## Your objective
Could you render the listing, from its first line through the line containing "pyautogui.click(x=234, y=14)", as a Markdown table with columns "Row" and "Line", skipping blank lines and leaving out the pictures?

## Extracted records

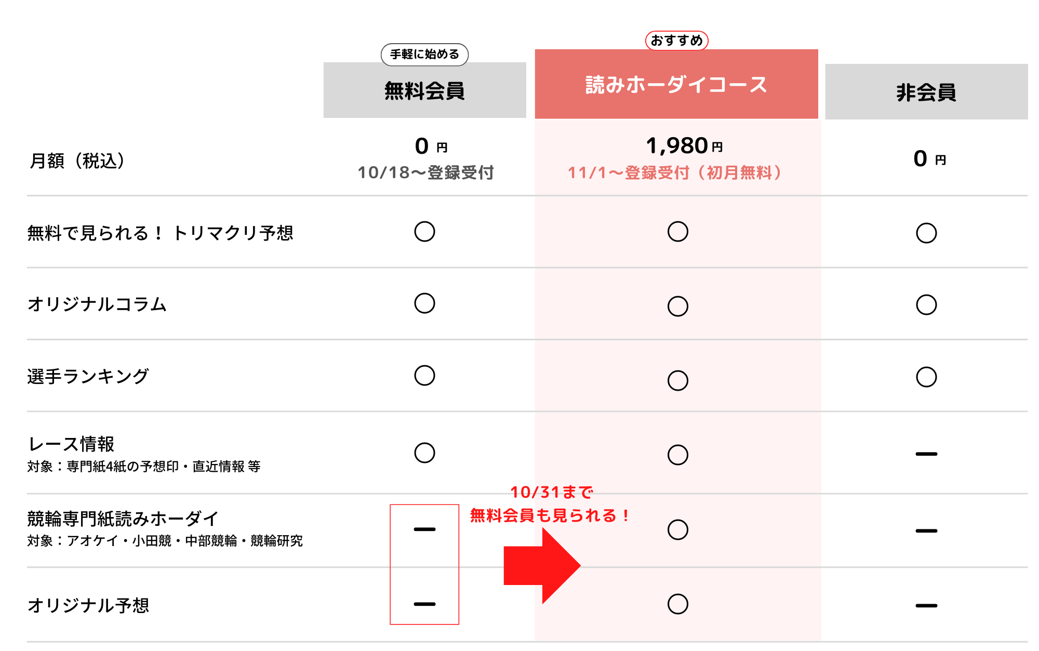Click the 手軽に始める badge
The image size is (1039, 651).
point(424,55)
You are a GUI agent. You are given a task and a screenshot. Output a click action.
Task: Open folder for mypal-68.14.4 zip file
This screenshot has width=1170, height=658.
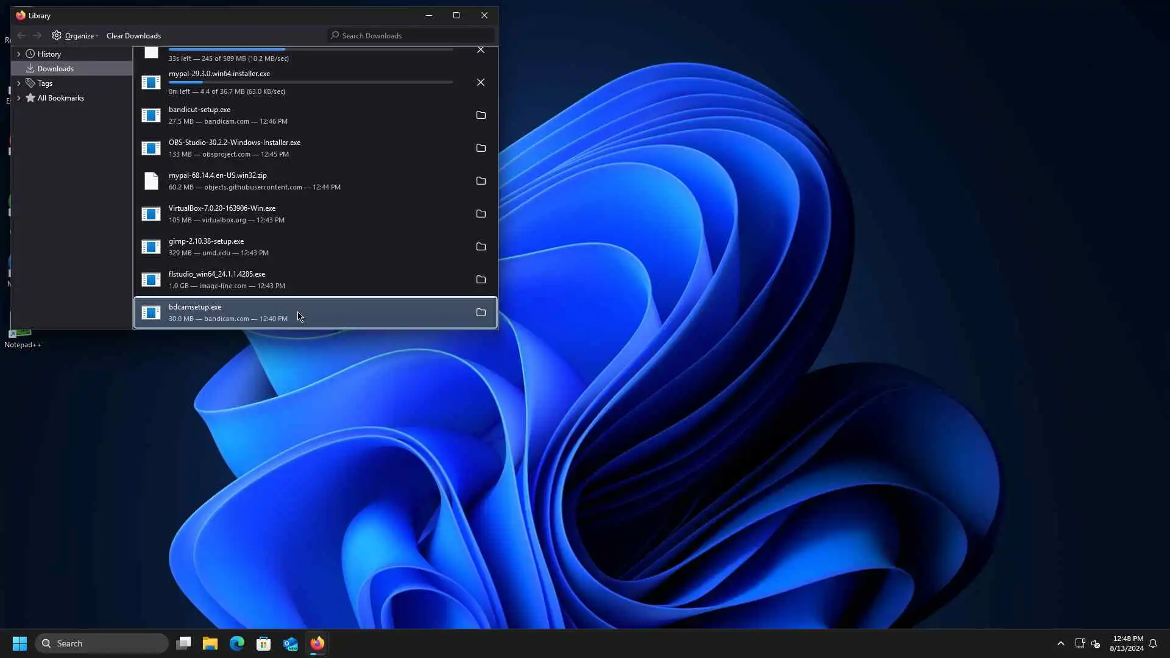[480, 181]
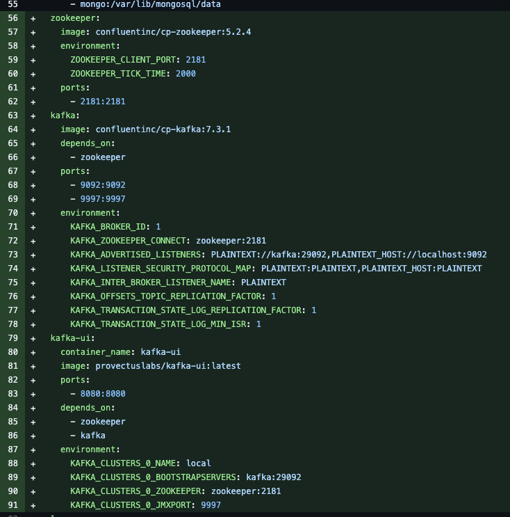This screenshot has width=510, height=517.
Task: Click the KAFKA_ADVERTISED_LISTENERS key
Action: [135, 255]
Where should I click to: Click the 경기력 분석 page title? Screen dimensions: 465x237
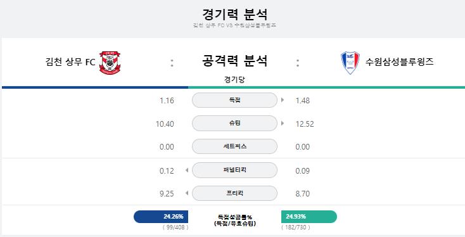pyautogui.click(x=234, y=14)
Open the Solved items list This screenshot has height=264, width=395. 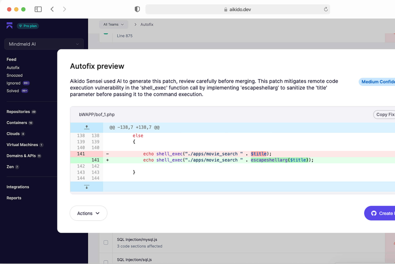tap(13, 91)
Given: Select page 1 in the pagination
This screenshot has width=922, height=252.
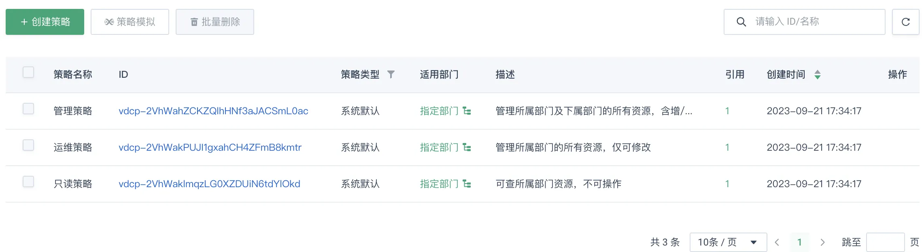Looking at the screenshot, I should pyautogui.click(x=799, y=242).
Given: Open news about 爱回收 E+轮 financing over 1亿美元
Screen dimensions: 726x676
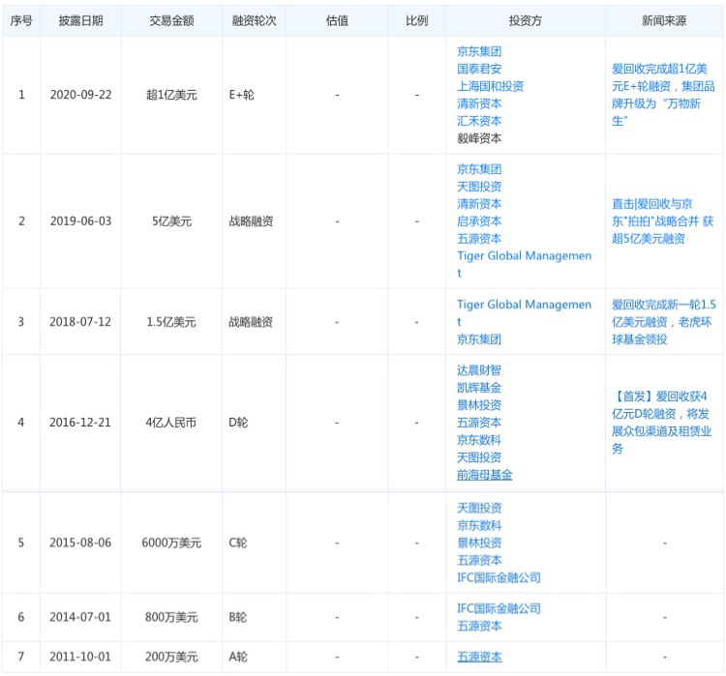Looking at the screenshot, I should point(663,95).
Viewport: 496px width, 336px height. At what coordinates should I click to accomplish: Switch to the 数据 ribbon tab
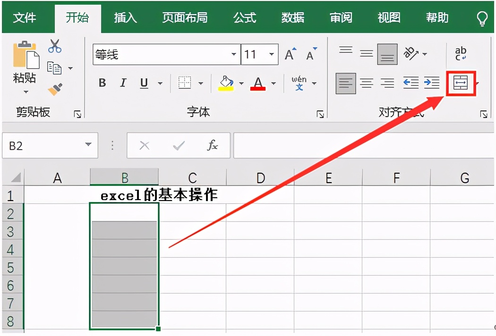[x=292, y=17]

## Output for this task
| Row | Line |
|---|---|
| 1 | Click the 手軽に始める badge |
| 2 | The image size is (1039, 651). |
| 3 | point(424,55) |
| 4 | You are a GUI agent. You are given a task and a screenshot. Output a click action. |
| 5 | Task: Open folder for mypal-68.14.4 zip file |
| 6 | This screenshot has width=1170, height=658. |
| 7 | [480, 181] |
| 8 | This screenshot has width=510, height=517. |
| 9 | Task: Click the KAFKA_ADVERTISED_LISTENERS key |
| 10 | Action: [135, 255] |
| 11 | Where should I click to: Click the 경기력 분석 page title? Screen dimensions: 465x237 |
| 12 | pyautogui.click(x=234, y=14) |